A la mort de M. de Comet, ancien avocat de la cour présidiale de Dax, premier protecteur et ami du jeune Vincent, à qui cette lettre fut destinée, le document passa aux mains de Catherine de Comet mariée à Jean de Saint-Martin. M. de Saint-Martin d'Agès, leur fils  la découvrit en 1658 en rangeant les papiers familiaux, connaissant l'amitié de son oncle le chanoine de St Martin pour Vincent Depaul, il s'empressa de lui porter sa découverte. 
Pensant que M. Vincent serait heureux de retrouver un courrier retraçant un épisode dramatique de sa vie qui se déroula de 1605 à 1607, M. de Saint-Martin lui en avait alors adressé copie, copie qui une fois entre les mains du futur saint déclencha son irritation, lui qui était d'un caractère si serein, et finit au feu. 
Aussi, l'original fut-il soigneusement sauvegardé pour ne pas subir le même sort. 

Depuis "la lettre" a enduré les affres de la révolution, est passée de mains en mains (Laverdet, Labouisse Rochefort, Benjamin et Mme Joseph Fillon..) pour être aujourd'hui précieusement conservée par les Filles de la charité de l'Hôpital de Fontenay. Elle fut publiée intégralement par Firmin Joussemet dans "La revue des provinces de l'Ouest" en 1856.


Statue de M. Vincent - Aude
 
(Photo Christian Attard)

Mais que contenait donc cette fameuse lettre envoyée d'Avignon le 24 juillet 1607 pour avoir tant embarrassé et troublé le vieux prêtre à l'agonie (il décédera le 27 septembre 1660) ? Souvent évoquée, rarement transcrite, il convient, je crois d'en prendre connaissance et se rappeler auparavant combien Vincent Depaul fut attaché à certains personnages clefs de notre histoire. 
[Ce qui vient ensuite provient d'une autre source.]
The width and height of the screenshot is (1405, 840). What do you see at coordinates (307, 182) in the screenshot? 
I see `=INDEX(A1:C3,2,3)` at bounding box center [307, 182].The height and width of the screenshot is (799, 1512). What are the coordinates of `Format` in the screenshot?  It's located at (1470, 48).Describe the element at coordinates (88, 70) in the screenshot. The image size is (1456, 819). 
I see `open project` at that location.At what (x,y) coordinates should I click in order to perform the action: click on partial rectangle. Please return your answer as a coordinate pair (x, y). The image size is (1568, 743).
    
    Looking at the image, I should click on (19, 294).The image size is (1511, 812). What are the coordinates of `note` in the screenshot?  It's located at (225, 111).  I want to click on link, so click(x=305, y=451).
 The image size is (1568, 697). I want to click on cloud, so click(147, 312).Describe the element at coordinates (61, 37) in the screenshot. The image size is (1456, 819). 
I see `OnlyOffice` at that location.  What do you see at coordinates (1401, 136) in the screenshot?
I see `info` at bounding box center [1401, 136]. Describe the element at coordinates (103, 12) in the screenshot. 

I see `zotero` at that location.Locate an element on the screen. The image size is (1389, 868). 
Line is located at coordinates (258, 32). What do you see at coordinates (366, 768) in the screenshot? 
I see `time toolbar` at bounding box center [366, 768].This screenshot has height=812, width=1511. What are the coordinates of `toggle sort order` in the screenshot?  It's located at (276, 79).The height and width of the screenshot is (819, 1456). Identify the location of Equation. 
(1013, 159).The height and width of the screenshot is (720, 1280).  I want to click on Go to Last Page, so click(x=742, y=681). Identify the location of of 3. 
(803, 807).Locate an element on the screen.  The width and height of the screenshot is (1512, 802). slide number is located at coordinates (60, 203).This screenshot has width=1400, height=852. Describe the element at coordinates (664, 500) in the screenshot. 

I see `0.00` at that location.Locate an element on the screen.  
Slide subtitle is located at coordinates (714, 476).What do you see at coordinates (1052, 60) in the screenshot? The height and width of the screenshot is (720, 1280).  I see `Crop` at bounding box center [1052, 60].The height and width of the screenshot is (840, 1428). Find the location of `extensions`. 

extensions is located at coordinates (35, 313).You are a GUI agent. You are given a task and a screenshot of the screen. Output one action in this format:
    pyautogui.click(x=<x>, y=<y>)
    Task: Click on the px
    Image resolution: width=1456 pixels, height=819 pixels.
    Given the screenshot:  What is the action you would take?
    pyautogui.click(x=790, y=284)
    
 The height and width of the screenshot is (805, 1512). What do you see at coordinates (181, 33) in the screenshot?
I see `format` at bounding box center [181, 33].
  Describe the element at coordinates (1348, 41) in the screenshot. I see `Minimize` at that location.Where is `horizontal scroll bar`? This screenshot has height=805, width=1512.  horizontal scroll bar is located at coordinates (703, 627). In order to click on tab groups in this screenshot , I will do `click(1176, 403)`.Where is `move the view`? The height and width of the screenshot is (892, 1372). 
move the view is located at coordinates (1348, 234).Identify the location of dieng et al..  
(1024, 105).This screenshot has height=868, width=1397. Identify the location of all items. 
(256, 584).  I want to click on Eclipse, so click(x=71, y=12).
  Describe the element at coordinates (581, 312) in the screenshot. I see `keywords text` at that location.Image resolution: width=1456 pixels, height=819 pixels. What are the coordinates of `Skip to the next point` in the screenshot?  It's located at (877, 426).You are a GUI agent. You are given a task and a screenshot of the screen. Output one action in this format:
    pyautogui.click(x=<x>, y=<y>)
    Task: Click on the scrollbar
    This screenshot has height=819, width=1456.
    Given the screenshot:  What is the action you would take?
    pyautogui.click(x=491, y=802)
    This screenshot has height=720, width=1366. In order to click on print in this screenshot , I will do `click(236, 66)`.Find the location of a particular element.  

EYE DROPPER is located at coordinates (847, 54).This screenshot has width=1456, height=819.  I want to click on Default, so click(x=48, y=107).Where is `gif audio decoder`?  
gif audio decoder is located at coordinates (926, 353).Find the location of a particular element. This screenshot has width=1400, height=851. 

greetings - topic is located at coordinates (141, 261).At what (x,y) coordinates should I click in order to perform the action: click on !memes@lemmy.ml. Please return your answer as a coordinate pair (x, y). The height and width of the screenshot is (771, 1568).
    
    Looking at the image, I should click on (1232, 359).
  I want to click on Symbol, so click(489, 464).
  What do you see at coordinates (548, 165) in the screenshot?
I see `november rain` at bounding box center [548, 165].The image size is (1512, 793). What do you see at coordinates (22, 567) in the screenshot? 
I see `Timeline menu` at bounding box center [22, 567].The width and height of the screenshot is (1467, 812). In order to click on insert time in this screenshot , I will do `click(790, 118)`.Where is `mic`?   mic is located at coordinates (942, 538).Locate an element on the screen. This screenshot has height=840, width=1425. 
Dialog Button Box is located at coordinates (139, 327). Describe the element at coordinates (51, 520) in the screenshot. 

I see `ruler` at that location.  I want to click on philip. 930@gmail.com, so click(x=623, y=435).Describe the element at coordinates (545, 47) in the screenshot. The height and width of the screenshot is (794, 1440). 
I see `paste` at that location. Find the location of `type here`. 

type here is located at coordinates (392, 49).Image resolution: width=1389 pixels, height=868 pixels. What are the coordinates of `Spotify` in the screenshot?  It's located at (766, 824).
Je ne rapporte pas ici le tout début de cette lettre où Vincent de Paul explique à M. de Comet comment, en 1605, on le prévient d'une succession à régler à Toulouse et Castres et d'une dette récupérable sur cette succession à Marseille. Au passage, notons qu'il n'hésite pas à vendre pour payer ses frais de voyages  un cheval qu'il  louait à Toulouse ! 
Mais  l'affaire dûment réglée, un "gentilhomme du Languedoc" rencontré dans une auberge de Marseille le persuade de rentrer à Narbonne par voie de mer. Vincent accepte. Lisons le (1)  :

"../.. Étant sur le point de partir par terre, je fus persuadé par un gentilhomme avec qui j'étais logé, de m'embarquer avec lui jusqu'à Narbonne, vu la faveur du temps, ce que je fis pour plus tôt y être et pour épargner, ou pour mieux dire, n'y jamais être et tout perdre. 
Le vent fut aussi favorable qu'il fallait pour nous rendre à Narbonne qui était à cinquante lieues, si Dieu n'eut permis que trois brigantins turcs qui côtoyaient le golfe de Lion pour attraper les barques qui venaient de Beaucaire, où il y avait foire que l'on estime être des plus belles de la chrétienté, ne nous eusses donné la chasse et attaqué si vivement, que, deux ou trois des nôtres étant tués et tout le reste blessés et même moi qui eus un coup de flèche qui me servira d'horloge tout le reste de ma vie, n'eussions été contraints de nous rendre à ces félons et pires que tigres. Les premiers éclats de la rage desquels furent de hacher notre pilote en cent mille pièces, pour avoir perdu un des principal des leurs, outre quatre ou cinq forçats que les nôtres leur tuèrent. 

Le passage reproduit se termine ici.